Toujours sur le plan économique en Tunisie et alors que les perspectives sont sombres, Kaïs Saied pense-t-il qu’il faudra passer par des privatisations d’entreprises publiques ? « La situation des entreprises publiques a empiré, non parce qu’elles sont publiques, mais parce qu’elles ont été victimes de corruption. Mais si l’élu est redevable du mandat à son électeur et s’il est sous son contrôle quotidien, alors les choses changeront ».

« Et puis, toute ma vie, j’ai entendu que la Tunisie n’avait pas d’argent… Mais, au fond, est-ce que vraiment elle en manque, ou bien est-ce que l’argent est ailleurs ? C’est un problème d’éthique politique qui peut être résolu autrement que par des privatisations. Prenons l’exemple du service public de santé. Les hôpitaux tunisiens sont au niveau de dispensaires parce qu’on a laissé le champ libre aux investisseurs privés. Durant l’épidémie de Covid-19, une cinquantaine de personnes sont mortes du virus, mais combien sont décédées d’autres pathologies parce qu’elles n’ont pas trouvé de place à l’hôpital ou que leur détresse a été ignorée ? ».

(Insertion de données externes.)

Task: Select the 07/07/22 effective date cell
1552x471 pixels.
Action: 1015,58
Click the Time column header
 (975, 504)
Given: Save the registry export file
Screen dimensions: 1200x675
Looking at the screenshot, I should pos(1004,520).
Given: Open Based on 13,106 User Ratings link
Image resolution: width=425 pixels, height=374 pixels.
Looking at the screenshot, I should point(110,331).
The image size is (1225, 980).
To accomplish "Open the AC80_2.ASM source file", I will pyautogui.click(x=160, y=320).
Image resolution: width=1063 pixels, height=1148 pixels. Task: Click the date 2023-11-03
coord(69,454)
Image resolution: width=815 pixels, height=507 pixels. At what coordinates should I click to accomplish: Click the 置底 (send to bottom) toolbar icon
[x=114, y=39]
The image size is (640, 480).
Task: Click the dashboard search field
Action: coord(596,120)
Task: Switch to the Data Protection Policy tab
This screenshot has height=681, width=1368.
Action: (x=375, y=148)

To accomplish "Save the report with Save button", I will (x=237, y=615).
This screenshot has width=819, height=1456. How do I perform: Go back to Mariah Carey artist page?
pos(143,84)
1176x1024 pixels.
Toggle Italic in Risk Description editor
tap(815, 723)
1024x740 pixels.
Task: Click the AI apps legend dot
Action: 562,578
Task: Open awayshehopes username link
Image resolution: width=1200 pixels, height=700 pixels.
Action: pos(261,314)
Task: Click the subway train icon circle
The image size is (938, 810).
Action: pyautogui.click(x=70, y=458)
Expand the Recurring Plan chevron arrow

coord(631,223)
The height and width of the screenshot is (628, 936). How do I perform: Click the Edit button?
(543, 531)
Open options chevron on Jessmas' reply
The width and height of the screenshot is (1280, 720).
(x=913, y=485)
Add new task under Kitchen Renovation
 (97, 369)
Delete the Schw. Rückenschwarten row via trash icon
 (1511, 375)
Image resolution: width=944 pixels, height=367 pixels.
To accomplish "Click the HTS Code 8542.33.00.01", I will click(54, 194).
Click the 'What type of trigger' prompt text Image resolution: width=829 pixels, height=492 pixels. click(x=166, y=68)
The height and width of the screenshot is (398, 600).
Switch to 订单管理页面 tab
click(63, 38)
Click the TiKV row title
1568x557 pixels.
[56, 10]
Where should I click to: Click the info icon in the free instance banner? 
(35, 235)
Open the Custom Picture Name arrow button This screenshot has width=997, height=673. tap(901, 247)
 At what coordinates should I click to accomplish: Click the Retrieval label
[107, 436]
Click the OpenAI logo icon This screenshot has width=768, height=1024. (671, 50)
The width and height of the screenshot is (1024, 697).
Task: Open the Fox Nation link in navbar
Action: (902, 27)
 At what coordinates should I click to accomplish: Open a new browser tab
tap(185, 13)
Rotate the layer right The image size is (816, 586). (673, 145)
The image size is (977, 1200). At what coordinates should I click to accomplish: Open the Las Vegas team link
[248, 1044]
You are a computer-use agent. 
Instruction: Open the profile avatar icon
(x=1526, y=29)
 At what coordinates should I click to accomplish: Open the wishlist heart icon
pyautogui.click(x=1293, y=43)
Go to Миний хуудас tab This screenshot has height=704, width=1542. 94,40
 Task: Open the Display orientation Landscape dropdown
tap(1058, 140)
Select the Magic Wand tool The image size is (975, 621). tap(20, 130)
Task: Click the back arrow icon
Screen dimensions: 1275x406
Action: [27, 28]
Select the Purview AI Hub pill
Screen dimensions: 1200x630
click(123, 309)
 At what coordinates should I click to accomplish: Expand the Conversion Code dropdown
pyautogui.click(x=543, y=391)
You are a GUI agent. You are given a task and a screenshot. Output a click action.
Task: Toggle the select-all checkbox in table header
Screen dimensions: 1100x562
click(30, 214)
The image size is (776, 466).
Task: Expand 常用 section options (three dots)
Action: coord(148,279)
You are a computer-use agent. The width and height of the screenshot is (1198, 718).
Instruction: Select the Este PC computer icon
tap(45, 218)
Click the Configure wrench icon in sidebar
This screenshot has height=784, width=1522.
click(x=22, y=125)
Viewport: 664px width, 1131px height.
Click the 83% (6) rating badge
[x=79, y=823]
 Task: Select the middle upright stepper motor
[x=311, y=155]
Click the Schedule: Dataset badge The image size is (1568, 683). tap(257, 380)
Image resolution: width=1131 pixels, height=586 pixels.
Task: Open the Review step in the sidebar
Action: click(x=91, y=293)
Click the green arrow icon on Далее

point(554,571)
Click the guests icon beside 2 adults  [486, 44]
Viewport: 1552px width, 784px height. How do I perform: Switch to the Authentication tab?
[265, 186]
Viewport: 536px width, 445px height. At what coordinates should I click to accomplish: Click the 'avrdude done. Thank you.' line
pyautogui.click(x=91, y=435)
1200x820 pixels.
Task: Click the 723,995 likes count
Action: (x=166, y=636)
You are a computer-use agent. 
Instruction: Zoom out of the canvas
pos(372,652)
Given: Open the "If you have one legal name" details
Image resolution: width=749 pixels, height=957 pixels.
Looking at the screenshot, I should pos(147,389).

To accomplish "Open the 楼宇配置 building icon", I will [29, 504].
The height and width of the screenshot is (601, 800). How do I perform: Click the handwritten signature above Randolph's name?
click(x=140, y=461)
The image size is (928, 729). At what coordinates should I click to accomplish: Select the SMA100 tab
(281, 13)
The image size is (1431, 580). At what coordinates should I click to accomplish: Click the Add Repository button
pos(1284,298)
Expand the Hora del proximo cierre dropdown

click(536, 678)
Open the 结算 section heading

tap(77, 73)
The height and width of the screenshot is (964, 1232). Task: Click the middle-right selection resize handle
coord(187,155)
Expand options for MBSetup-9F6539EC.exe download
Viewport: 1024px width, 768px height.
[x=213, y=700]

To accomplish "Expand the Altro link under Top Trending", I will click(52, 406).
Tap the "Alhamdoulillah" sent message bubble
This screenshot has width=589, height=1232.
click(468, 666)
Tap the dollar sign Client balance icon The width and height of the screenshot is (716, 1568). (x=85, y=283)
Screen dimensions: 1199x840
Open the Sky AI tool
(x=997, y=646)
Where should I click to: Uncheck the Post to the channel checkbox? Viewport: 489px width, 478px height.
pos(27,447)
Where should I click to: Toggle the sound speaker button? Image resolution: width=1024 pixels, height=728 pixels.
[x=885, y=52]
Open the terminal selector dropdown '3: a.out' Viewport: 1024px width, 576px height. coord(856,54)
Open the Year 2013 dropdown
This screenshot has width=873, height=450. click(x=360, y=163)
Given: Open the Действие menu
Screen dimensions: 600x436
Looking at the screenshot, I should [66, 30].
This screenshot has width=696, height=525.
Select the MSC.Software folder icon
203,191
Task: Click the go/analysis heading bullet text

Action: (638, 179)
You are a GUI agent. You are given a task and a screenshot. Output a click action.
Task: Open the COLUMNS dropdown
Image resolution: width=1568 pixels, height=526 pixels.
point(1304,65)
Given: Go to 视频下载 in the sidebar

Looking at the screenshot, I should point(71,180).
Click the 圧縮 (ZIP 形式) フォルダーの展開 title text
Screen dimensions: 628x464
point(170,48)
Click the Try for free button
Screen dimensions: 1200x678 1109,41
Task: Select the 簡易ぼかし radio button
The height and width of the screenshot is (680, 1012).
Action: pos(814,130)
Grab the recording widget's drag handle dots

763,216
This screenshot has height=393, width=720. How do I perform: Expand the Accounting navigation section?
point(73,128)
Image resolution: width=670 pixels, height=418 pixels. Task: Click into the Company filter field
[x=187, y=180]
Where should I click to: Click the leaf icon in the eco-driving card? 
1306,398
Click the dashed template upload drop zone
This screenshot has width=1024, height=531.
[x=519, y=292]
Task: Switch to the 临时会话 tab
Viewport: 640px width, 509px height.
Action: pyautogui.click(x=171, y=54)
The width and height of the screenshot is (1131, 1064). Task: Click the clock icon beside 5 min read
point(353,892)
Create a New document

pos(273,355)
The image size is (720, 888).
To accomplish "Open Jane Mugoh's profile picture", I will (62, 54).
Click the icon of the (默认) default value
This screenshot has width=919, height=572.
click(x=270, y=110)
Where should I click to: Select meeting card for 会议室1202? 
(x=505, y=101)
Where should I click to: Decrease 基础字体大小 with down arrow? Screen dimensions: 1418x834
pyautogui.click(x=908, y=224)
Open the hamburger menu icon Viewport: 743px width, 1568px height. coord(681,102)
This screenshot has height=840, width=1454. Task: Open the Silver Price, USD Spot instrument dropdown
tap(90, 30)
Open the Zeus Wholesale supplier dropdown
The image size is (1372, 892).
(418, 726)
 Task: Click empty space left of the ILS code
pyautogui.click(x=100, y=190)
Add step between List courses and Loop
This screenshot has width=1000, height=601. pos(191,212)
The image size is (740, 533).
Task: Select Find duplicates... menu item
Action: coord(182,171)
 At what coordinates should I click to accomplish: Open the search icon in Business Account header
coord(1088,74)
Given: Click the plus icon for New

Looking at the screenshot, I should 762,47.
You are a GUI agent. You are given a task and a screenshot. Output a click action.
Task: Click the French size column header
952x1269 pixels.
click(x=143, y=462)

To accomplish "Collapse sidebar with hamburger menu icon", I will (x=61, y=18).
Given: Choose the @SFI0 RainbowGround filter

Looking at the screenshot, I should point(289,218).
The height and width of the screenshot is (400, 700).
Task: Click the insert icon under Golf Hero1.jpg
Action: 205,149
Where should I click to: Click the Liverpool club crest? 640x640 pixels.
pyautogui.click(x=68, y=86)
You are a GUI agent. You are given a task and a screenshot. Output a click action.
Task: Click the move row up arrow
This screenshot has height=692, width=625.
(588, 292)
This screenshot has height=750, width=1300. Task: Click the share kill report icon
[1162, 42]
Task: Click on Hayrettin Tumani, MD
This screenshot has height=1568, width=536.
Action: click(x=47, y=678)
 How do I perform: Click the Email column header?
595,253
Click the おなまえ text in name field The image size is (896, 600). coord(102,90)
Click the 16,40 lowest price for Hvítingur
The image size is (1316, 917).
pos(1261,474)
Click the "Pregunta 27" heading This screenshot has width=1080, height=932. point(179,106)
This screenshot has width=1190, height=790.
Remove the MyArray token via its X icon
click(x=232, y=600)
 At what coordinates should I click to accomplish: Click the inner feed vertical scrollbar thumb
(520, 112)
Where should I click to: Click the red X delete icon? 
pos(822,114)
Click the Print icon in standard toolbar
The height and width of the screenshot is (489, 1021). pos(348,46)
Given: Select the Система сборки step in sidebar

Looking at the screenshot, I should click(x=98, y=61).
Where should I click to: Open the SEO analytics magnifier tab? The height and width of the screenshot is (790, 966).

« Nous n’accepterons jamais une partition de la Libye »

Abordant le dossier du conflit libyen où Emmanuel Macron a sévèrement critiqué l’intervention de la Turquie, l’accusant de mener un « jeu dangereux » en Libye, le chef de l’Etat a rappelé que le problème libyen concerne les Libyens. « Certes, il y a une résolution du Conseil de sécurité des Nations unies, qui représente la légalité internationale, mais elle ne peut  être perpétuelle. Il y a aussi les interventions étrangères, et le conflit libyen a fini par devenir international, alors que c’est un problème national. Lorsque les mercenaires russes sont entrés en Libye, c’est devenu un problème entre deux empires : américain et russe. Les règles du jeu ont changé ».

Et de poursuivre : « J’insiste sur un point : la Tunisie n’acceptera jamais une partition de la Libye. Cela pourrait être le préalable à une partition aussi des Etats voisins ».

« La Tunisie a payé cher cette guerre qui n’en finit pas : sur le plan financier, sécuritaire et même au sein de sa classe politique. Comme si le problème libyen était tuniso-tunisien, les uns soutiennent le camp de l’Est, les autres celui de l’Ouest. Et cela ne fait qu’envenimer la situation. Ce qu’il faut, c’est coordonner les positions de l’Algérie et de la Tunisie pour permettre aux Libyens de trouver leur solution ». A-t-il conclu.